Location
- 2 Doagh Road Newtownabbey, County Antrim, Northern Ireland, BT37 9NZ United Kingdom

Information
- School type: Primary (Controlled)
- Motto: Learning to Live/Ready Safe Respectful [RSR]
- Opened: 1938
- Local authority: Education Authority
- Principal: Miss D Blain
- Vice principal: Mr O Dowds
- Staff: 61
- Teaching staff: 18
- Gender: Mixed
- Age range: 4-11
- Enrollment: 382 (Primary, 2025); 52 (Nursery, 2025);
- Average class size: 25-30
- Colours: Red, Green and White

= Whitehouse Primary School =

Whitehouse Primary School is a controlled primary school in Newtownabbey, Northern Ireland. It was destroyed in an arson attack on 18 July 2009. After the school was destroyed, its students were temporarily housed in nearby Newtownabby High School. On 14 May 2010, Education Minister Caitríona Ruane approved an amount of £3.6m for rebuilding the school.

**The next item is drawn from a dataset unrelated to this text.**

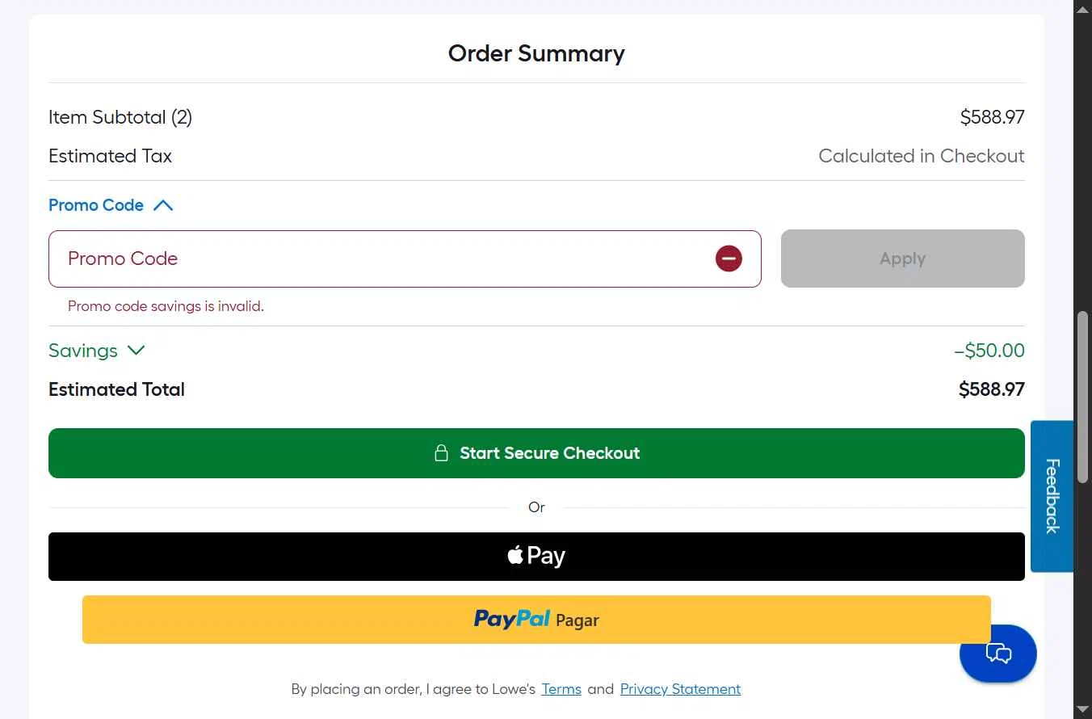Click the scrollbar up arrow

coord(1082,9)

The school colours are Red, Green and White. There is also a new logo for the school, which reads "Whitehouse Primary School Learning to live". The old one simply said "Whitehouse P.S." In 2025, 382 were enrolled in the primary school, with another 52 enrolled full-time with the nursery unit.

== History ==

=== Arson attack ===
The school was the target of an arson attack on 18 July 2009. In the attack, the majority building was burned down, with only the Nursery Unit remaining. It was the third school in the Greater Belfast area to have been targeted within a few days. Following the arson attack, pupils were temporarily moved to surplus classrooms at Newtownabbey Community High School.

=== Rebuilding ===
Plans for rebuilding the school were shelved in April 2010 pending a review of capital projects by the government. After Ruane decided to shelve the plans for rebuilding the school, McConkey and others led a campaign to get the school rebuilt. On 14 May 2010, the Education Minister approved £3.6m for rebuilding the school. In June 2011, McConkey was mentioned and awarded an MBE in the 2011 Queen's Birthday Honours for his services to education in Northern Ireland.